*Task directions*
The expected output is every line below, reproduced exactly.

*Records to process*
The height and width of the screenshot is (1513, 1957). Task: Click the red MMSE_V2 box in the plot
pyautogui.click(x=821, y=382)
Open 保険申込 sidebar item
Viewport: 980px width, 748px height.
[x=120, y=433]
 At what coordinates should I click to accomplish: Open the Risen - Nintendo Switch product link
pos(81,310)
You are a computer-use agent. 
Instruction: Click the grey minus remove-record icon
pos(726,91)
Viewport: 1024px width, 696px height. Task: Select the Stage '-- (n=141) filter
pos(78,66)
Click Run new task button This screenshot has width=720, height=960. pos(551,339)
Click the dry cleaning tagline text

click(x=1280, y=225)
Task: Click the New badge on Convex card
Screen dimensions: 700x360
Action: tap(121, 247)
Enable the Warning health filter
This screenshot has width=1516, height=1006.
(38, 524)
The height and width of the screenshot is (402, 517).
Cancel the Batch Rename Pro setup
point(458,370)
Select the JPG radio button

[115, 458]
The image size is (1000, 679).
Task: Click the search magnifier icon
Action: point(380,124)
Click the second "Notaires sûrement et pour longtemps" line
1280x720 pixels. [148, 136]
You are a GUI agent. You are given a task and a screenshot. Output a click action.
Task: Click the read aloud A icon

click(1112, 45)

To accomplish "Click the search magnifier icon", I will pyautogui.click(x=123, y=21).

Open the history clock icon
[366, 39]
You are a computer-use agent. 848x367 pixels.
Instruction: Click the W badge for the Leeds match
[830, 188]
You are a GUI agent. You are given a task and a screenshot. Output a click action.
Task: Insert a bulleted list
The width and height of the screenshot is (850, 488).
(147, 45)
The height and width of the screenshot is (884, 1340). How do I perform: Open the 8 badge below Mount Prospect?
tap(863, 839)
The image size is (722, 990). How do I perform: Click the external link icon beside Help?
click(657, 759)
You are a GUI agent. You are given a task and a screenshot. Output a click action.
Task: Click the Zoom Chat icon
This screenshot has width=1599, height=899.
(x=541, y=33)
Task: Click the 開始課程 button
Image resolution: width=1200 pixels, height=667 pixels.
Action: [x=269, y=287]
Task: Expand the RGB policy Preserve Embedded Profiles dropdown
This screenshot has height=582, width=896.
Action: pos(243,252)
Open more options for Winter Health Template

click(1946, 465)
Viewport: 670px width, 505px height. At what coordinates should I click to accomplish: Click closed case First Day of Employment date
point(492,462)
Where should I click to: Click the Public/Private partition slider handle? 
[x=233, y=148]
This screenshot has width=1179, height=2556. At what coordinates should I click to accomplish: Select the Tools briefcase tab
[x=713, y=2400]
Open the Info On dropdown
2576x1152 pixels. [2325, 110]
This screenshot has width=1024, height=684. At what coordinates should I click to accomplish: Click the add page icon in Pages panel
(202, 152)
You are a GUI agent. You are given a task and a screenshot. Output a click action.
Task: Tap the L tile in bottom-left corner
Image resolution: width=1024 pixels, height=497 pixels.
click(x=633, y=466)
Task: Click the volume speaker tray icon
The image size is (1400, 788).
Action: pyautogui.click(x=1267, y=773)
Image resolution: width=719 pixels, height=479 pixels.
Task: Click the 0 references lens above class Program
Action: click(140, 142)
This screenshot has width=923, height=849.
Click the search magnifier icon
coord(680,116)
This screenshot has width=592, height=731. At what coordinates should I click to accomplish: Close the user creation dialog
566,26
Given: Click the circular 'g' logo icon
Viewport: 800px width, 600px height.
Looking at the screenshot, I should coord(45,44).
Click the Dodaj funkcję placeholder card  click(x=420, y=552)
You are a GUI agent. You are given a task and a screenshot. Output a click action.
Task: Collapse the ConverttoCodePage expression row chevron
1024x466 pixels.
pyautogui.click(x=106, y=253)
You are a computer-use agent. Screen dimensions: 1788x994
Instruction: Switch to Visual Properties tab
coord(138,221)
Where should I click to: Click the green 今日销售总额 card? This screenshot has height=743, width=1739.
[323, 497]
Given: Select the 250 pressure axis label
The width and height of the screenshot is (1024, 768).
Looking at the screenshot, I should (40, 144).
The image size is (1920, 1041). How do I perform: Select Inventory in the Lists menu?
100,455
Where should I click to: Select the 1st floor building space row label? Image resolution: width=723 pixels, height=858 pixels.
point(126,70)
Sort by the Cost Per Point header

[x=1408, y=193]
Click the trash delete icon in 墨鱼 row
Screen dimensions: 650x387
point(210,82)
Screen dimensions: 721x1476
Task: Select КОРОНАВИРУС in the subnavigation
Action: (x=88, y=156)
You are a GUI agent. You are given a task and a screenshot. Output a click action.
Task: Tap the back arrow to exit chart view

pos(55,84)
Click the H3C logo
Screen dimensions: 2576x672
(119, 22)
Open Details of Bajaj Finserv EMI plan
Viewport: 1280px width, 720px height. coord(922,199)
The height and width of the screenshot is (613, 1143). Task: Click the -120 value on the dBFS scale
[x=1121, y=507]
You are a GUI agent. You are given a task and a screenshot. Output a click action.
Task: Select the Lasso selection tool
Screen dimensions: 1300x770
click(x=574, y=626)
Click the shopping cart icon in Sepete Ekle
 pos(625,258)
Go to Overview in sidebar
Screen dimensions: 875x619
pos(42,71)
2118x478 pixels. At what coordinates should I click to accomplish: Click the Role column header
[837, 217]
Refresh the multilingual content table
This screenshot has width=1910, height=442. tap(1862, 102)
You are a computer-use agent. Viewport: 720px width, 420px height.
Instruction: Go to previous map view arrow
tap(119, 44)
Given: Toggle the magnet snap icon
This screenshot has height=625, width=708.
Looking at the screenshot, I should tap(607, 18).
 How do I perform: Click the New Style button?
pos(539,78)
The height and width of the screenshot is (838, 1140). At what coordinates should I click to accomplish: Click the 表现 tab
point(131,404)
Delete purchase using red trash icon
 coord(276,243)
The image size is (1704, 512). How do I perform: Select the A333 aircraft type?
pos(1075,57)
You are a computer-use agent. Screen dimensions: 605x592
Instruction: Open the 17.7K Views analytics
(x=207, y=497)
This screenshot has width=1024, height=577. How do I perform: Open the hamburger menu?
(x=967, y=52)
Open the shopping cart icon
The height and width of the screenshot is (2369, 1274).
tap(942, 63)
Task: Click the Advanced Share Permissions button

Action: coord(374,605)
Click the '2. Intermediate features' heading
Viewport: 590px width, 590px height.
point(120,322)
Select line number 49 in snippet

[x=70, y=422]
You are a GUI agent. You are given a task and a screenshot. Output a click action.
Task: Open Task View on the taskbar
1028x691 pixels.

*Your response*
The height and width of the screenshot is (1513, 1957). Task: Click the red MMSE_V2 box in the plot
pyautogui.click(x=821, y=382)
Open 保険申込 sidebar item
Viewport: 980px width, 748px height.
[x=120, y=433]
 At what coordinates should I click to accomplish: Open the Risen - Nintendo Switch product link
pos(81,310)
You are a computer-use agent. 
Instruction: Click the grey minus remove-record icon
pos(726,91)
Viewport: 1024px width, 696px height. Task: Select the Stage '-- (n=141) filter
pos(78,66)
Click Run new task button This screenshot has width=720, height=960. pos(551,339)
Click the dry cleaning tagline text

click(x=1280, y=225)
Task: Click the New badge on Convex card
Screen dimensions: 700x360
Action: tap(121, 247)
Enable the Warning health filter
This screenshot has width=1516, height=1006.
(38, 524)
The height and width of the screenshot is (402, 517).
Cancel the Batch Rename Pro setup
point(458,370)
Select the JPG radio button

[115, 458]
The image size is (1000, 679).
Task: Click the search magnifier icon
Action: point(380,124)
Click the second "Notaires sûrement et pour longtemps" line
1280x720 pixels. [148, 136]
You are a GUI agent. You are given a task and a screenshot. Output a click action.
Task: Click the read aloud A icon

click(1112, 45)

To accomplish "Click the search magnifier icon", I will pyautogui.click(x=123, y=21).

Open the history clock icon
[366, 39]
You are a computer-use agent. 848x367 pixels.
Instruction: Click the W badge for the Leeds match
[830, 188]
You are a GUI agent. You are given a task and a screenshot. Output a click action.
Task: Insert a bulleted list
The width and height of the screenshot is (850, 488).
(147, 45)
The height and width of the screenshot is (884, 1340). How do I perform: Open the 8 badge below Mount Prospect?
tap(863, 839)
The image size is (722, 990). How do I perform: Click the external link icon beside Help?
click(657, 759)
You are a GUI agent. You are given a task and a screenshot. Output a click action.
Task: Click the Zoom Chat icon
This screenshot has width=1599, height=899.
(x=541, y=33)
Task: Click the 開始課程 button
Image resolution: width=1200 pixels, height=667 pixels.
Action: [x=269, y=287]
Task: Expand the RGB policy Preserve Embedded Profiles dropdown
This screenshot has height=582, width=896.
Action: pos(243,252)
Open more options for Winter Health Template

click(1946, 465)
Viewport: 670px width, 505px height. At what coordinates should I click to accomplish: Click closed case First Day of Employment date
point(492,462)
Where should I click to: Click the Public/Private partition slider handle? 
[x=233, y=148]
This screenshot has width=1179, height=2556. At what coordinates should I click to accomplish: Select the Tools briefcase tab
[x=713, y=2400]
Open the Info On dropdown
2576x1152 pixels. [2325, 110]
This screenshot has width=1024, height=684. At what coordinates should I click to accomplish: Click the add page icon in Pages panel
(202, 152)
You are a GUI agent. You are given a task and a screenshot. Output a click action.
Task: Tap the L tile in bottom-left corner
Image resolution: width=1024 pixels, height=497 pixels.
click(x=633, y=466)
Task: Click the volume speaker tray icon
The image size is (1400, 788).
Action: pyautogui.click(x=1267, y=773)
Image resolution: width=719 pixels, height=479 pixels.
Task: Click the 0 references lens above class Program
Action: click(140, 142)
This screenshot has width=923, height=849.
Click the search magnifier icon
coord(680,116)
This screenshot has width=592, height=731. At what coordinates should I click to accomplish: Close the user creation dialog
566,26
Given: Click the circular 'g' logo icon
Viewport: 800px width, 600px height.
Looking at the screenshot, I should coord(45,44).
Click the Dodaj funkcję placeholder card  click(x=420, y=552)
You are a GUI agent. You are given a task and a screenshot. Output a click action.
Task: Collapse the ConverttoCodePage expression row chevron
1024x466 pixels.
pyautogui.click(x=106, y=253)
You are a computer-use agent. Screen dimensions: 1788x994
Instruction: Switch to Visual Properties tab
coord(138,221)
Where should I click to: Click the green 今日销售总额 card? This screenshot has height=743, width=1739.
[323, 497]
Given: Select the 250 pressure axis label
The width and height of the screenshot is (1024, 768).
Looking at the screenshot, I should (40, 144).
The image size is (1920, 1041). How do I perform: Select Inventory in the Lists menu?
100,455
Where should I click to: Select the 1st floor building space row label? Image resolution: width=723 pixels, height=858 pixels.
point(126,70)
Sort by the Cost Per Point header

[x=1408, y=193]
Click the trash delete icon in 墨鱼 row
Screen dimensions: 650x387
point(210,82)
Screen dimensions: 721x1476
Task: Select КОРОНАВИРУС in the subnavigation
Action: (x=88, y=156)
You are a GUI agent. You are given a task and a screenshot. Output a click action.
Task: Tap the back arrow to exit chart view

pos(55,84)
Click the H3C logo
Screen dimensions: 2576x672
(119, 22)
Open Details of Bajaj Finserv EMI plan
Viewport: 1280px width, 720px height. coord(922,199)
The height and width of the screenshot is (613, 1143). Task: Click the -120 value on the dBFS scale
[x=1121, y=507]
You are a GUI agent. You are given a task and a screenshot. Output a click action.
Task: Select the Lasso selection tool
Screen dimensions: 1300x770
click(x=574, y=626)
Click the shopping cart icon in Sepete Ekle
 pos(625,258)
Go to Overview in sidebar
Screen dimensions: 875x619
pos(42,71)
2118x478 pixels. At what coordinates should I click to accomplish: Click the Role column header
[837, 217]
Refresh the multilingual content table
This screenshot has width=1910, height=442. tap(1862, 102)
You are a computer-use agent. Viewport: 720px width, 420px height.
Instruction: Go to previous map view arrow
tap(119, 44)
Given: Toggle the magnet snap icon
This screenshot has height=625, width=708.
Looking at the screenshot, I should tap(607, 18).
 How do I perform: Click the New Style button?
pos(539,78)
The height and width of the screenshot is (838, 1140). At what coordinates should I click to accomplish: Click the 表现 tab
point(131,404)
Delete purchase using red trash icon
 coord(276,243)
The image size is (1704, 512). How do I perform: Select the A333 aircraft type?
pos(1075,57)
You are a computer-use agent. Screen dimensions: 605x592
Instruction: Open the 17.7K Views analytics
(x=207, y=497)
This screenshot has width=1024, height=577. How do I perform: Open the hamburger menu?
(x=967, y=52)
Open the shopping cart icon
The height and width of the screenshot is (2369, 1274).
tap(942, 63)
Task: Click the Advanced Share Permissions button

Action: coord(374,605)
Click the '2. Intermediate features' heading
Viewport: 590px width, 590px height.
point(120,322)
Select line number 49 in snippet

[x=70, y=422]
You are a GUI agent. You are given a task and a screenshot. Output a click action.
Task: Open Task View on the taskbar
1028x691 pixels.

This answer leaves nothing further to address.